**What the exercise asks:** Every record should be written out exactly, with the pictures left out.

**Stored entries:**
******************************
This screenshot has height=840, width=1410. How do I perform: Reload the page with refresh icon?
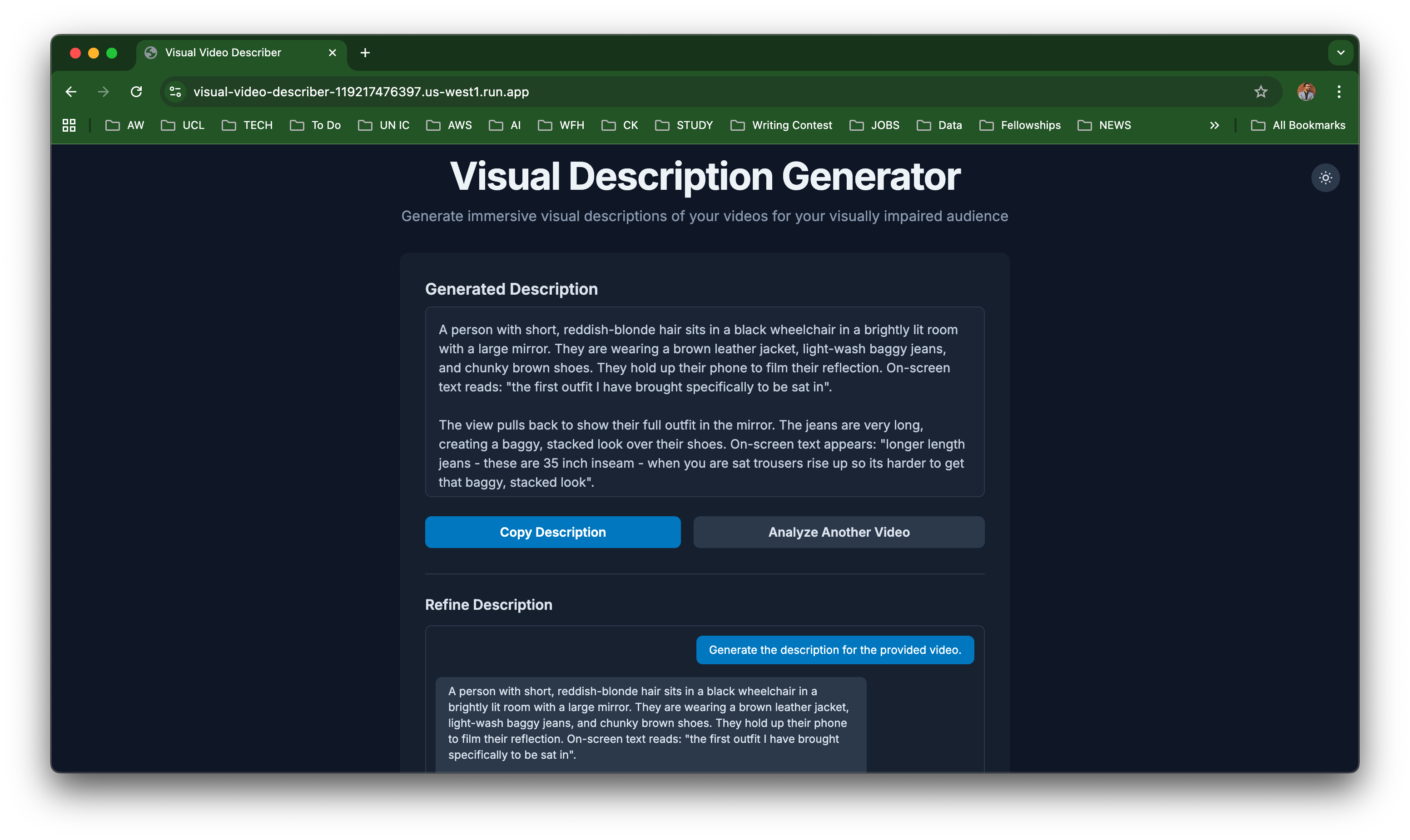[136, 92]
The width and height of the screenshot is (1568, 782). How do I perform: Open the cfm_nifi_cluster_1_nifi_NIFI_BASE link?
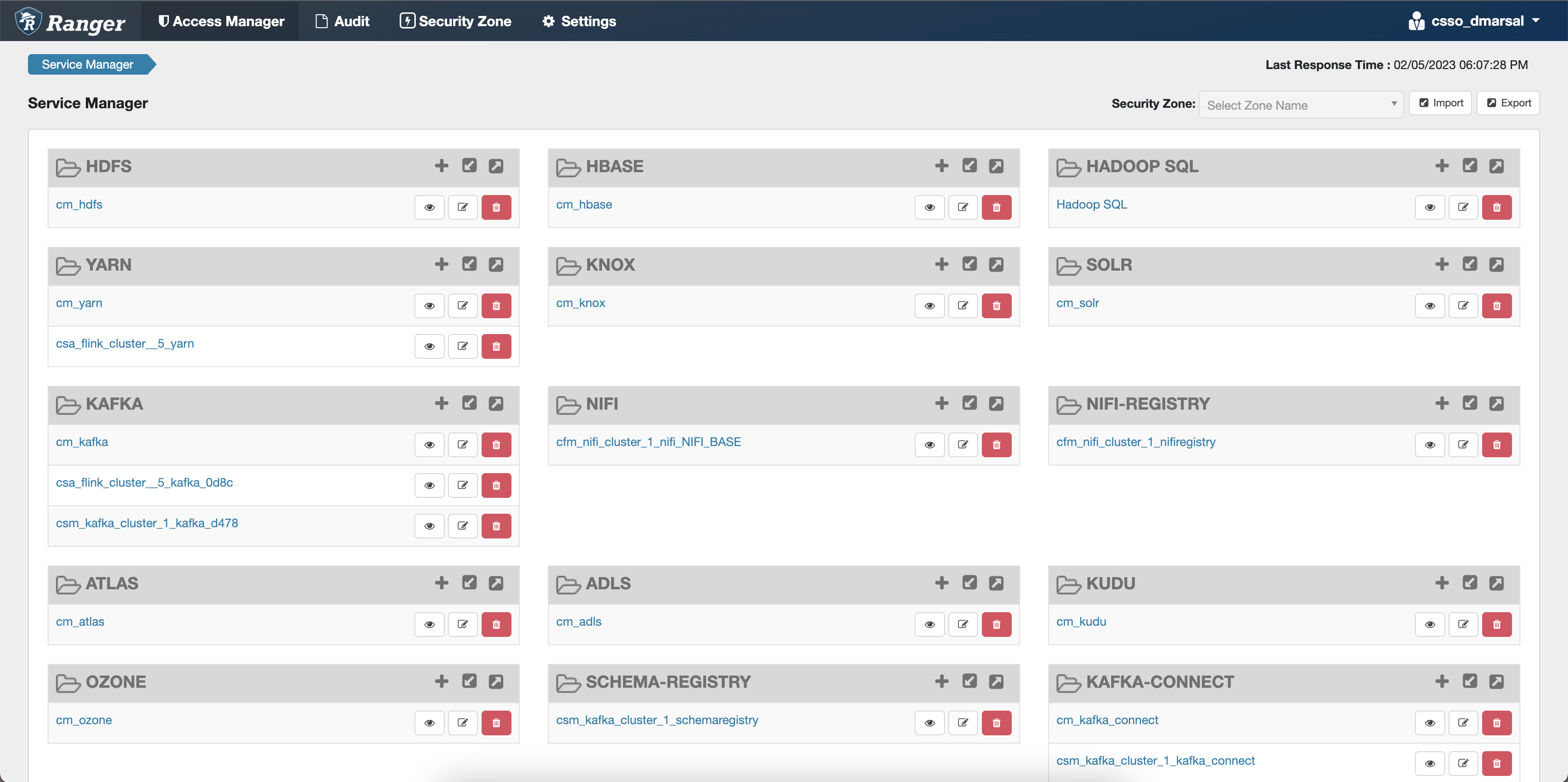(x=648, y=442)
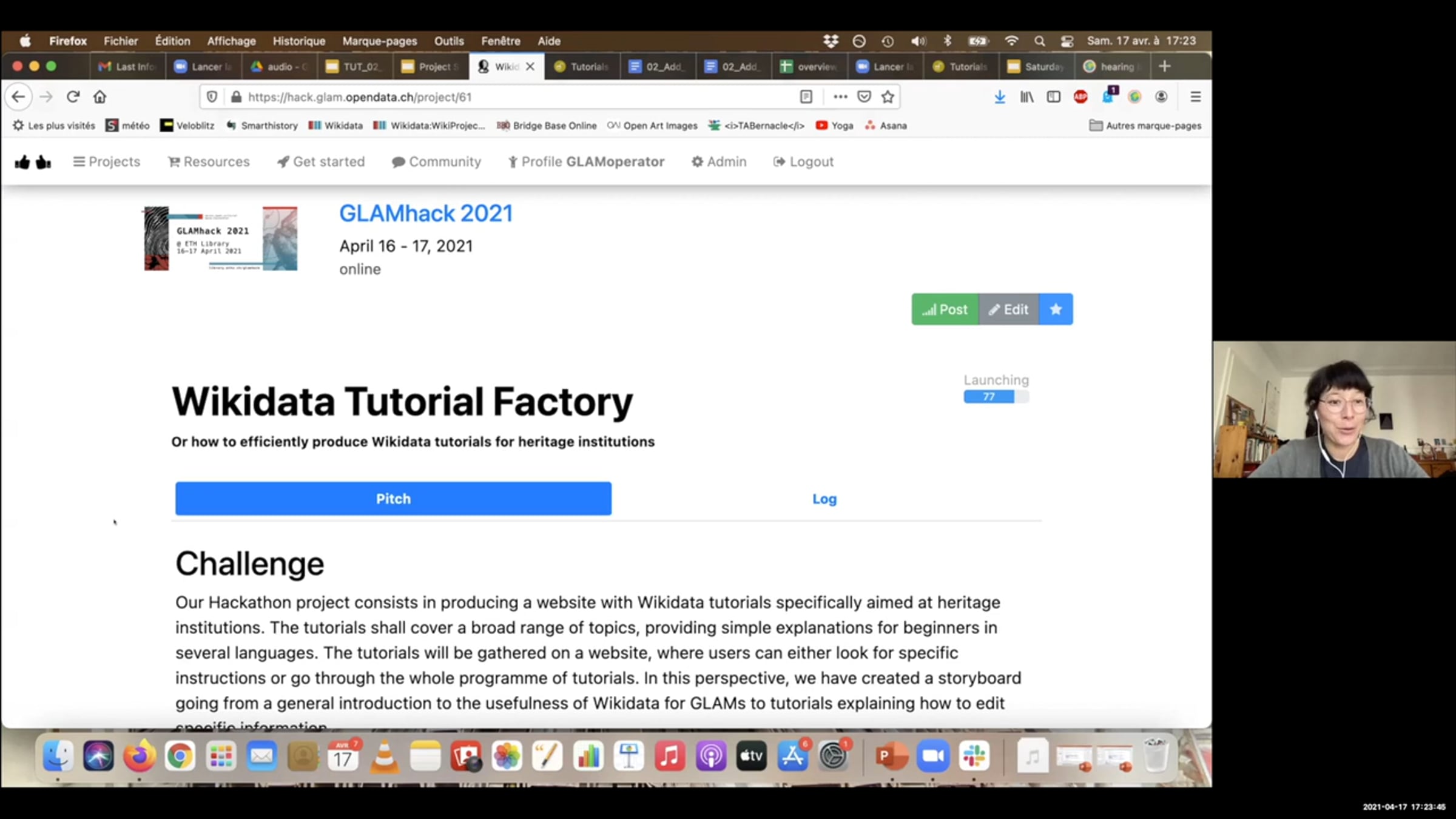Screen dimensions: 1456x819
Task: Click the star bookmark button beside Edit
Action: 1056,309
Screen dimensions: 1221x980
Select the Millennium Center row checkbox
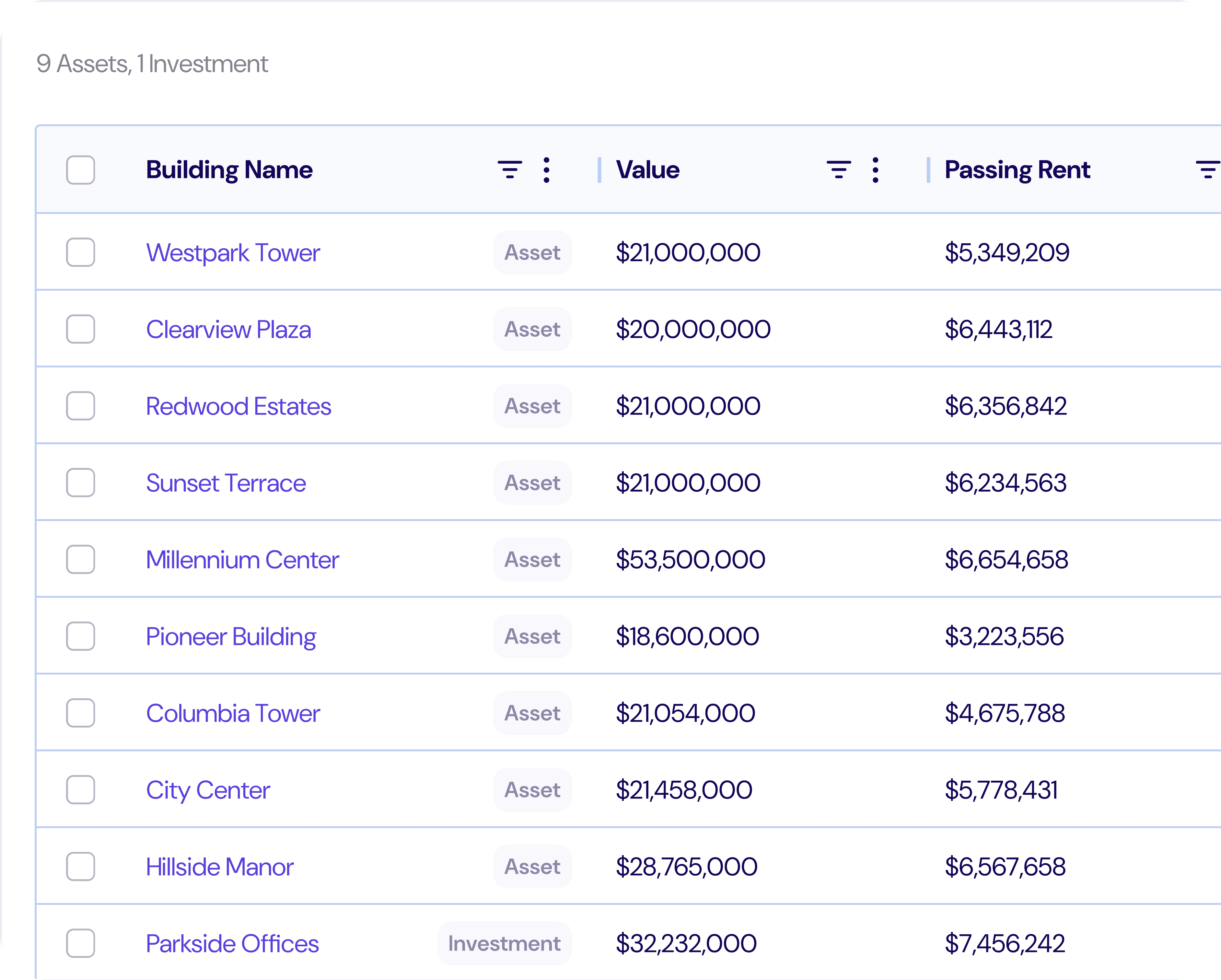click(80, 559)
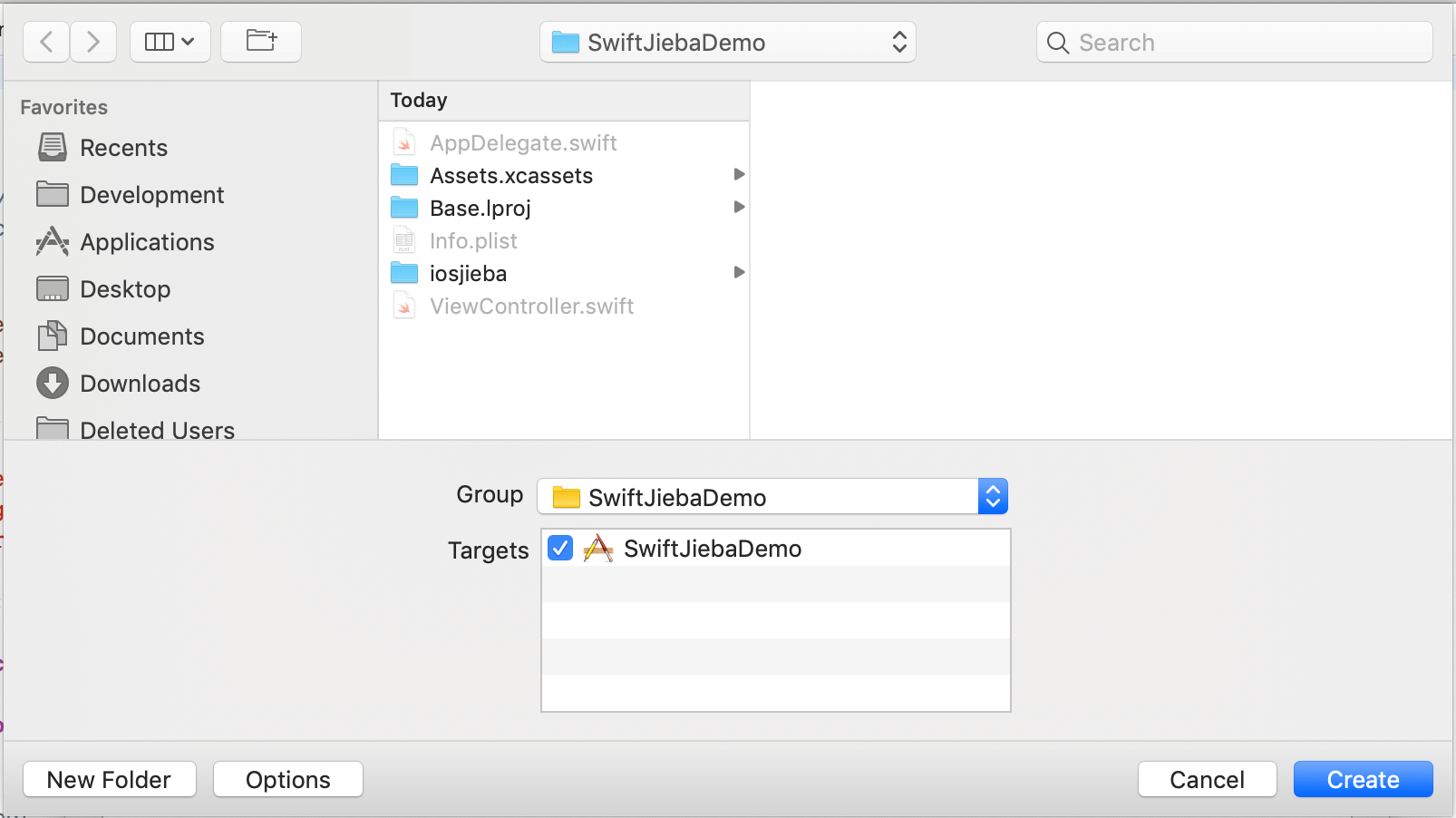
******************************
**Solution below:**
This screenshot has height=840, width=1410. How do I perform: Reload the page with refresh icon?
[136, 92]
The width and height of the screenshot is (1568, 782). How do I perform: Open the cfm_nifi_cluster_1_nifi_NIFI_BASE link?
(x=648, y=442)
Screen dimensions: 1456x819
Task: Click the star bookmark button beside Edit
Action: 1056,309
Screen dimensions: 1221x980
Select the Millennium Center row checkbox
click(80, 559)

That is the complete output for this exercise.